One case in point is the recent disappearance of another American woman in Aruba. The reports are that the woman traveled to Aruba with a man she barely knew, who it seems took out a sizable life insurance policy on her. Then she disappeared. Her traveling companion filed a claim on the woman, and was apprehended as he was trying to leave Aruba. While he was held for several weeks, An Aruban judge ruled there was not enough evidence to hold him. No trace of the woman has been found.
Most of us intuitively feel that the suspect in this case is probably guilty of murder, and if not murder, than collusion to defraud the life insurance company. The most compelling clues of guilt are
1) his taking out an insurance policy on a casual acquaintance who is otherwise financially irrelevant to him;
2) the only benefit of insurance to him is personal enrichment if the victim dies; and
3) the fact that he also tried to collect on the policy - as if knowing the victim was no longer around to deny her death.
All of the above clues very strongly infer a criminal motive and act. At the very least, most off us are sure the guy should be imprisoned, if not executed. The failure of our criminal system is one of our own making, and thus correctable -- and that is the very flawed presumption of absolute innocence unless their is absolute proof of guilt.
Suspects in very serious cases routinely are set completely free -- because our failed justice system now requires too perfect a proof. The question in the juror's mind should not be "Are there any doubts?" but rather, is there any evidence pointing towards innocence.

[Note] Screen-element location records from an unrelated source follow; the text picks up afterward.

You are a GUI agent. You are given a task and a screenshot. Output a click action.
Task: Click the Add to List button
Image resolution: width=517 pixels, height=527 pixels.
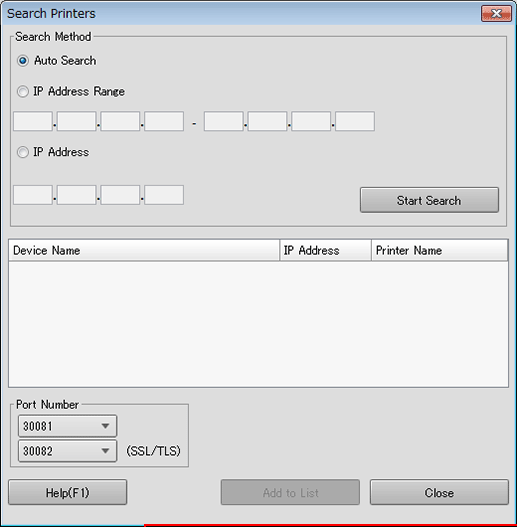[x=290, y=492]
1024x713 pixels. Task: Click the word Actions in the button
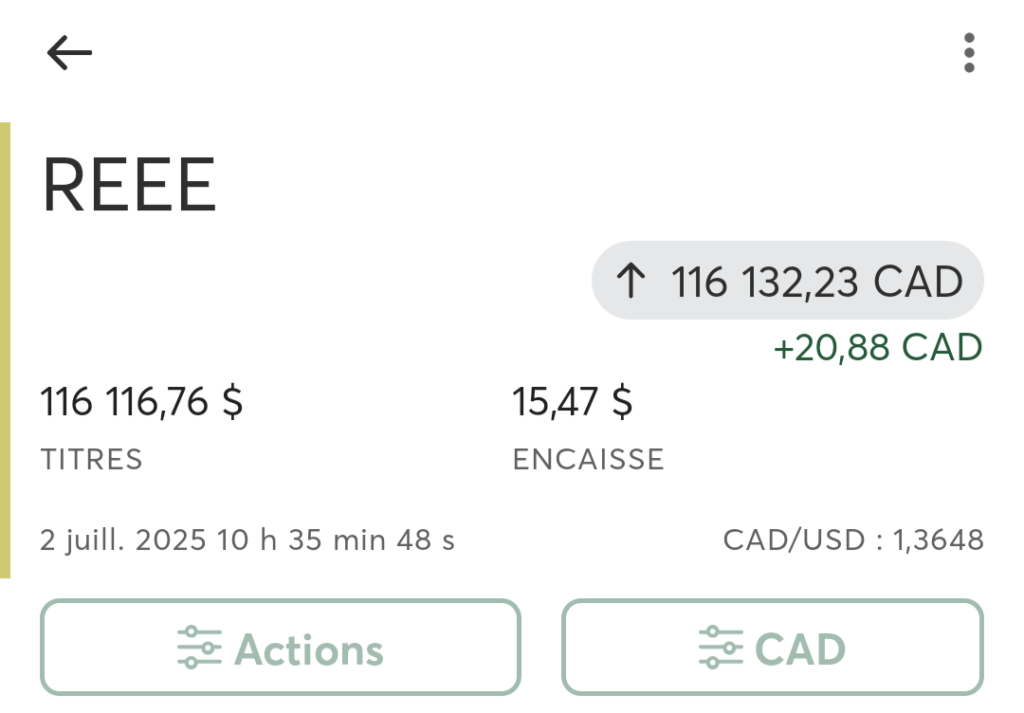tap(309, 650)
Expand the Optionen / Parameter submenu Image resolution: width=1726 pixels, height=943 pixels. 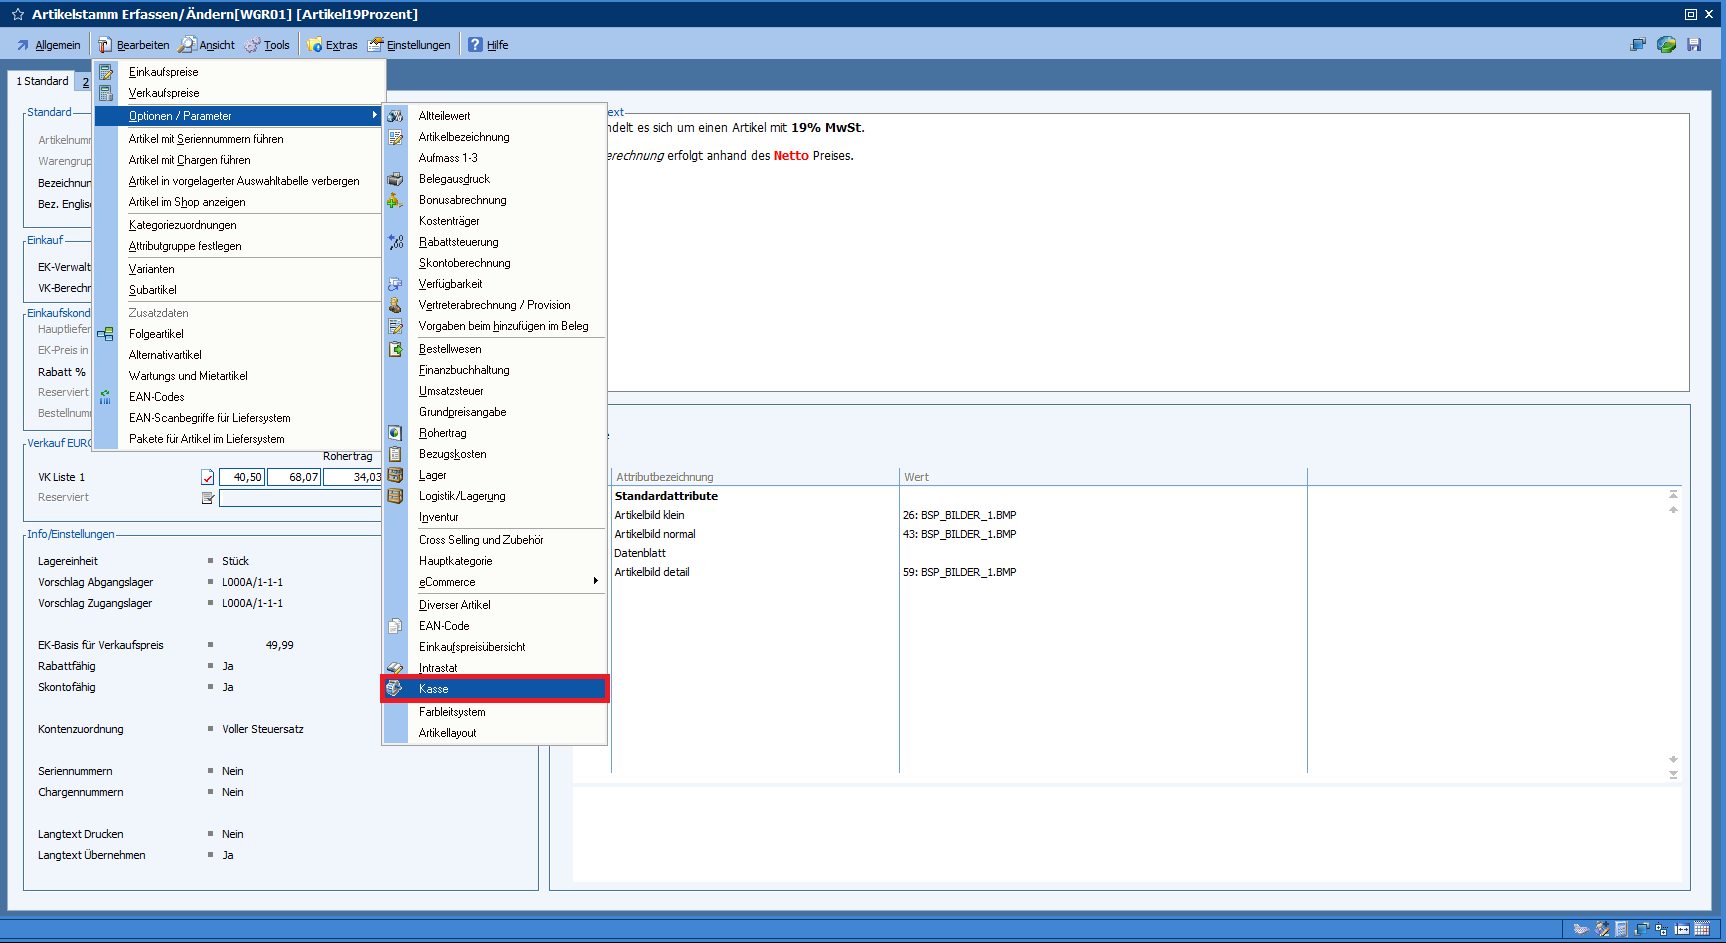coord(240,116)
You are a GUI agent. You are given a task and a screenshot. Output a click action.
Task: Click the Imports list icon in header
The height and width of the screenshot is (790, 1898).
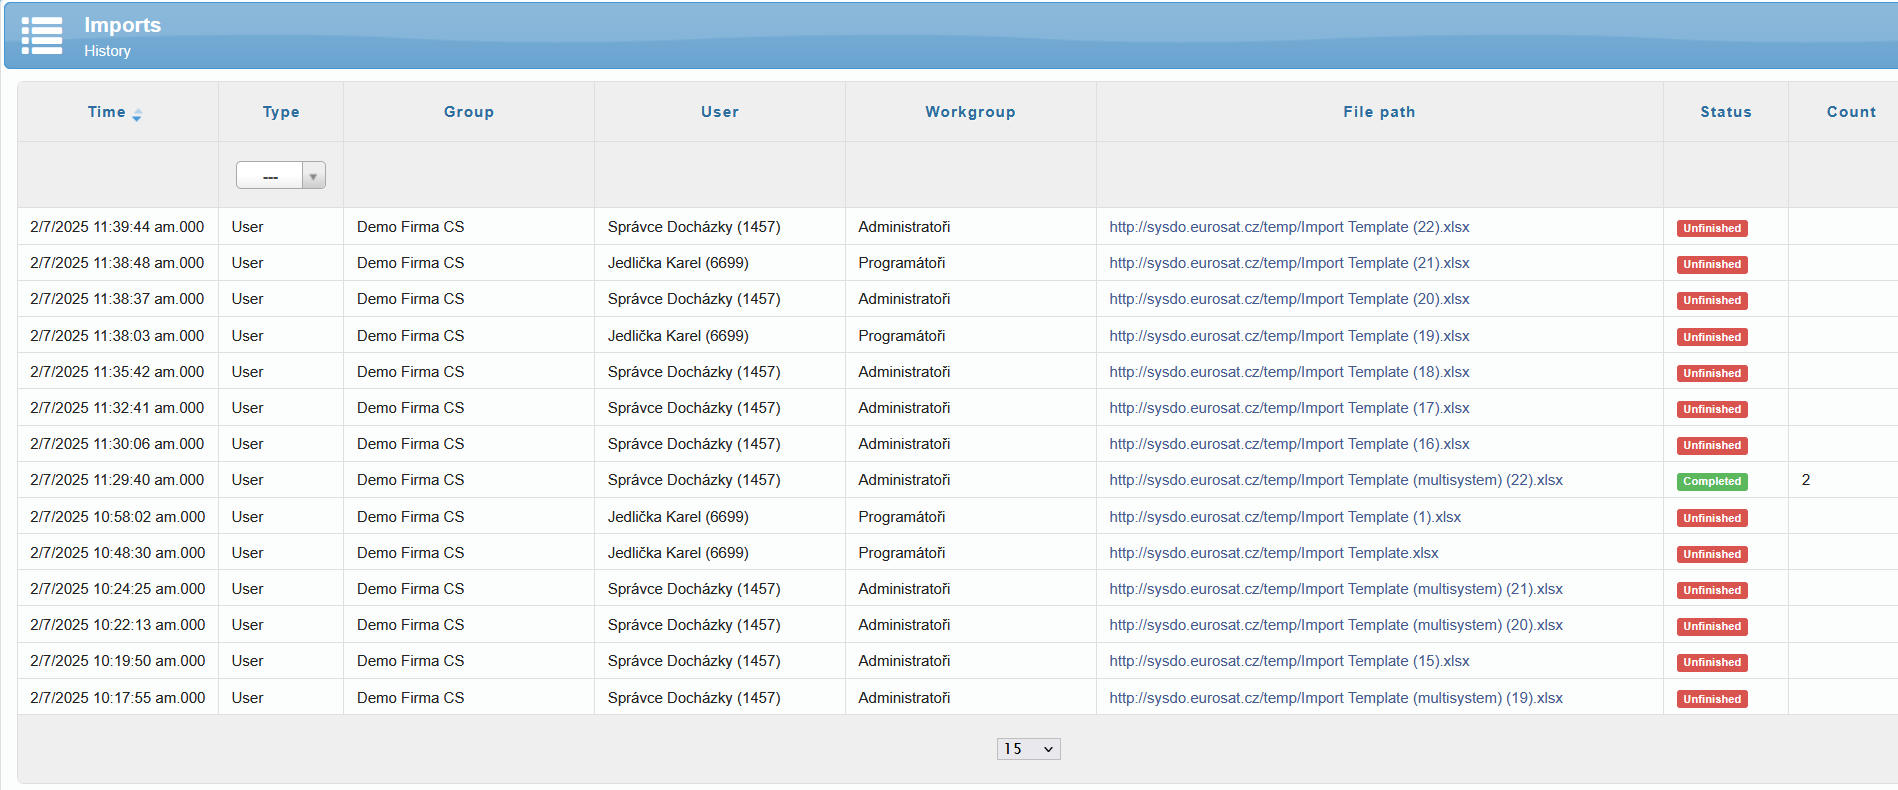point(42,36)
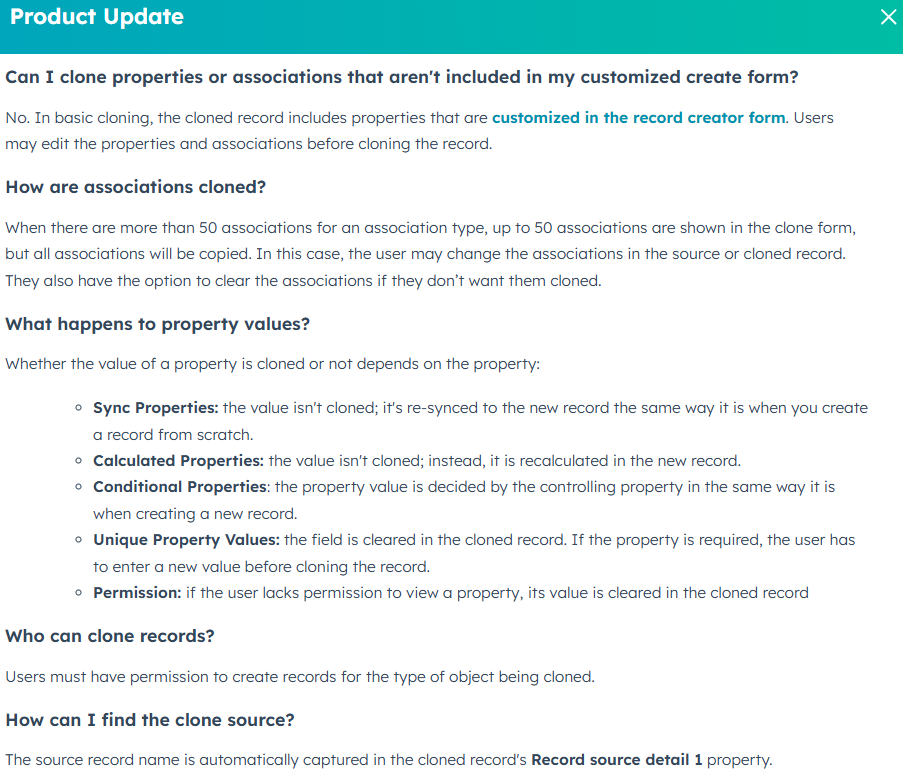Click 'How can I find the clone source?' heading
This screenshot has height=773, width=903.
pyautogui.click(x=149, y=720)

Conviction "beyond a reasonable doubt" does not of itself require a perfect proof. Most of us are comfortable and certain when asked to identify what creature is lurking in the woods without ever having to see the complete beast. We can intuitively reconstruct scenes from partial views and evidence left at the scene. Where we fail is in tolerating a justice system that denies our intuitive capability.
Such intuition is not anti-logical. Rather it is a skill, much of which is innate within us, to reach valid conclusions with only partial information. In fact, almost all the information we must process and make decisions on is only partial information. We seldom, if ever, have perfect information at out disposal. And it is a skill we are pretty good at - especially if we consciously exercise and test it regularly.
This all argues for professional jurors, trained in and tested in forensic inference and making inferential decisions on partial information.